- **Reading text**:
- Opening Delimiter -

Studio album by Idris Muhammad
- Released: 1971
- Recorded: September 13 & 20, 1971
- Studio: Van Gelder, Englewood Cliffs, NJ
- Genre: Jazz
- Label: Prestige PR 10036
- Producer: Bob Porter

Idris Muhammad chronology
| Black Rhythm Revolution! (1970) | Peace and Rhythm (1971) | Power of Soul (1974) |

= Peace and Rhythm =

Peace and Rhythm is the second album led by jazz drummer Idris Muhammad, recorded for the Prestige label in 1971.

==Reception==

AllMusic stated, "Parts of the second solo album by Prestige Records' house drummer, Idris Muhammad, are an even poppier affair than Black Rhythm Revolution, with a mellow soul-jazz feel replacing the slight Latin tinge of the earlier album... 'The Peace and Rhythm Suite' is a side-long suite consisting of two long, spacy compositions that predate the ambient house scene by nearly two decades yet sound entirely of a piece with that style. Long, droning, sustained chords on a variety of wind and reed instruments float above Muhammad's percussion, which ebbs and flows in a free, almost arrhythmic way through most of the piece. Fans of The Orb or Brian Eno will find it an old hat, but for early-'70s jazz, this was downright revolutionary".

- Closing Delimiter -

- **Instructions for the task**:
Decide whether each statement agrees with the Peace and Rhythm text: (a) the album was recorded at Van Gelder in Englewood Cliffs, NJ; (b) it is the first album Idris Muhammad led; (c) AllMusic describes it as having more of a Latin tinge than Black Rhythm Revolution. Answer yes or no for each and quote the words of the text that decide it. The records that follow come from a different source than the text above.

- **Recorded data**:
- Opening Delimiter -

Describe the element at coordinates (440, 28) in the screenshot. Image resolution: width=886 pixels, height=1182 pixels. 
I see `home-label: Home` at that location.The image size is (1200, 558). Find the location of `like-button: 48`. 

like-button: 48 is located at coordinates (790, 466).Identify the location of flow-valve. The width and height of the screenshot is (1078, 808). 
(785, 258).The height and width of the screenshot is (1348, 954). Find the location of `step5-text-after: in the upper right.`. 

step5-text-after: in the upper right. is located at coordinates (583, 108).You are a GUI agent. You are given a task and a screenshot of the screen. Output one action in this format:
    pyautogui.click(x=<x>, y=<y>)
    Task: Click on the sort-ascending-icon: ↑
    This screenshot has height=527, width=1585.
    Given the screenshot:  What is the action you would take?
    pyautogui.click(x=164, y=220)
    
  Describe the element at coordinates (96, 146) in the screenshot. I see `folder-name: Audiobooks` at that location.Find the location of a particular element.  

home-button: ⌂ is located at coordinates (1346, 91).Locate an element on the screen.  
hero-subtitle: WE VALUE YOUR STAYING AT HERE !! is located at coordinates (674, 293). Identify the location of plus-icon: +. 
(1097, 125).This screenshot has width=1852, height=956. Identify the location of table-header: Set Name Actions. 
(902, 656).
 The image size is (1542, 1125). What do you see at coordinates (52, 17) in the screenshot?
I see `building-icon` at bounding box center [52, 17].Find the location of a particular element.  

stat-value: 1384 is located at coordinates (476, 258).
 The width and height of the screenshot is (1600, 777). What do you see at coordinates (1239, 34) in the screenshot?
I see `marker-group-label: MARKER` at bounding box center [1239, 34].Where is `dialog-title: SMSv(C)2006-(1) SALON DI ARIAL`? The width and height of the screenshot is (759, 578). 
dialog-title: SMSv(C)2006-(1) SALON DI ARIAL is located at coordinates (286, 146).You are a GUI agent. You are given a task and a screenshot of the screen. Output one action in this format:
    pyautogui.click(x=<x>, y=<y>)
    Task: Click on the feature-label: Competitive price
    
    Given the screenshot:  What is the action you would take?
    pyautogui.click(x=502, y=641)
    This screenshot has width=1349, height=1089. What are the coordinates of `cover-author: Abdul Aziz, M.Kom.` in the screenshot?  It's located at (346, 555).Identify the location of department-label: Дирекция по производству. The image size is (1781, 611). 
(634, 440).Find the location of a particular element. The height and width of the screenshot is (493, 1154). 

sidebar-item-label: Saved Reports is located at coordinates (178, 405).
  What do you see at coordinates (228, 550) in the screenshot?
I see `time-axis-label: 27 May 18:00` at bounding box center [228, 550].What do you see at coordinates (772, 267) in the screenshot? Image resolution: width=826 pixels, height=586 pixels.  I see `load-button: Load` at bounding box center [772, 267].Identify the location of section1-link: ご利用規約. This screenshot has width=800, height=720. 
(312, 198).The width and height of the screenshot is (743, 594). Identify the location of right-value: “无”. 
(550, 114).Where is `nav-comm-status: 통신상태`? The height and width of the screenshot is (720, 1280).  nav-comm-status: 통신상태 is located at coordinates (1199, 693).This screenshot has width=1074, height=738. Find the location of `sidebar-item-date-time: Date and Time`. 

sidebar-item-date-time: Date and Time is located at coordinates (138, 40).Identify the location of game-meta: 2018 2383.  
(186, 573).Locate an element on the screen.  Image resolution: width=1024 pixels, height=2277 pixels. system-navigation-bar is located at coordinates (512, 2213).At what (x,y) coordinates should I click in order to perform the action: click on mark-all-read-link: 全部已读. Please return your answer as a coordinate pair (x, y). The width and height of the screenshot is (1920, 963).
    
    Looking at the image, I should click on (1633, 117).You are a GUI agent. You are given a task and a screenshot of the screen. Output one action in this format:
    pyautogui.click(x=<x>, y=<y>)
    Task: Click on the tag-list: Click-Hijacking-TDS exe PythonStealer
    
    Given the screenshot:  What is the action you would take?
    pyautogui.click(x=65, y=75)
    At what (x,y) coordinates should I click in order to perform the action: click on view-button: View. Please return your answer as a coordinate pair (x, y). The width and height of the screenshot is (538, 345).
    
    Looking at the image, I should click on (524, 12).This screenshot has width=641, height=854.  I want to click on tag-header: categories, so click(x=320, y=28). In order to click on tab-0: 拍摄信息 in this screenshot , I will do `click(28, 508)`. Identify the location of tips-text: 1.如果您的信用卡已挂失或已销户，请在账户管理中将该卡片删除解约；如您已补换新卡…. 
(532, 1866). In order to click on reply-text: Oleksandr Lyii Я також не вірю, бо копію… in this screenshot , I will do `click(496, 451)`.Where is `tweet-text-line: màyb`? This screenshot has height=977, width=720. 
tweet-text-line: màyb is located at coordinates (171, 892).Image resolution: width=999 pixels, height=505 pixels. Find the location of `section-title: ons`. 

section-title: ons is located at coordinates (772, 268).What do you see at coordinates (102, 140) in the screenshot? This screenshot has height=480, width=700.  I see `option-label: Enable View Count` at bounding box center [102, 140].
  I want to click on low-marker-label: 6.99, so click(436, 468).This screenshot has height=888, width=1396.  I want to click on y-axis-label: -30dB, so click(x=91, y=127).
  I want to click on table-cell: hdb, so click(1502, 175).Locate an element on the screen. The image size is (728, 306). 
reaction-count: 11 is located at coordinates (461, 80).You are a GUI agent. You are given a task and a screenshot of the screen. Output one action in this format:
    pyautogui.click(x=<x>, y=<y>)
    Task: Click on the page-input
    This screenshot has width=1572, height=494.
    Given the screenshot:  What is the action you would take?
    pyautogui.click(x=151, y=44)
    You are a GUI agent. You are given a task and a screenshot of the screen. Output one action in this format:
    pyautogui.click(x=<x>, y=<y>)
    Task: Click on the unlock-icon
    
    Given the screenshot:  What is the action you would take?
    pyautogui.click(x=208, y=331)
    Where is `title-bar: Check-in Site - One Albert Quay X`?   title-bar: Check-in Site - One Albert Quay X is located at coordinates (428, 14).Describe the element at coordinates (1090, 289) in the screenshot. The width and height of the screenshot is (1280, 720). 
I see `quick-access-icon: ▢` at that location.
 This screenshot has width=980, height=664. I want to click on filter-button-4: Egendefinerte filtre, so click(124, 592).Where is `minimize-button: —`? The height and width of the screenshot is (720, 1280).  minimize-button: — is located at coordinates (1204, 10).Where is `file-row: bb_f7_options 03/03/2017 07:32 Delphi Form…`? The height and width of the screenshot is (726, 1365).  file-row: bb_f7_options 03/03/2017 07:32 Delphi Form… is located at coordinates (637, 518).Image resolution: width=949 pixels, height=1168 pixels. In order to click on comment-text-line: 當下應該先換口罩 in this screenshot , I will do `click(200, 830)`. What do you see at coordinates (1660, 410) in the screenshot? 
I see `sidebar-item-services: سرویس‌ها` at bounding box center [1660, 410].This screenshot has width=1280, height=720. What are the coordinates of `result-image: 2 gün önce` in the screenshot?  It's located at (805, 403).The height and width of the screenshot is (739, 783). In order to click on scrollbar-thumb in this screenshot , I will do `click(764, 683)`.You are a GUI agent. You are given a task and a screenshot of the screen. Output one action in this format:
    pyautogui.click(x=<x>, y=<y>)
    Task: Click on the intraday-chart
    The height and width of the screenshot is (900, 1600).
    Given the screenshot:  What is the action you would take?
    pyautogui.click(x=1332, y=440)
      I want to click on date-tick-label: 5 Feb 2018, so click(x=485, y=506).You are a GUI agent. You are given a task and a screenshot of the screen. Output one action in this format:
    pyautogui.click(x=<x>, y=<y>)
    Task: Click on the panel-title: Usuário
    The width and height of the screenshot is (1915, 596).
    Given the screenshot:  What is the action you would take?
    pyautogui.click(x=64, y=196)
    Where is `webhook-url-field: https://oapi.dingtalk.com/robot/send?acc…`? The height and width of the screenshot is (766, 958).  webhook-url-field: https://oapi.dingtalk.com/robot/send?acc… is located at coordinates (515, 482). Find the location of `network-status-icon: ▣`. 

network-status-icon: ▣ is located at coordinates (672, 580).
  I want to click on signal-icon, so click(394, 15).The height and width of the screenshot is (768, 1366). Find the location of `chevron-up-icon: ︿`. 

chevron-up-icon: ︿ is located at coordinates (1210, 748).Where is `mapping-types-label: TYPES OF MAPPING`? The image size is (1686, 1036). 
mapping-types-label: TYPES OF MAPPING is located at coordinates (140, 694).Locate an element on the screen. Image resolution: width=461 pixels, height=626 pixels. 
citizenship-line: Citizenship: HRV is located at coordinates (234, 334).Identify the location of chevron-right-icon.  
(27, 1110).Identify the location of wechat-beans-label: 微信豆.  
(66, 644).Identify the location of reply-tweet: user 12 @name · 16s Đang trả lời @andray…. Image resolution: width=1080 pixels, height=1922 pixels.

- Closing Delimiter -

- **Answer box**:
(a) Yes: "Studio: Van Gelder, Englewood Cliffs, NJ"
(b) No: "Peace and Rhythm is the second album led by jazz drummer Idris Muhammad"
(c) No: "with a mellow soul-jazz feel replacing the slight Latin tinge of the earlier album"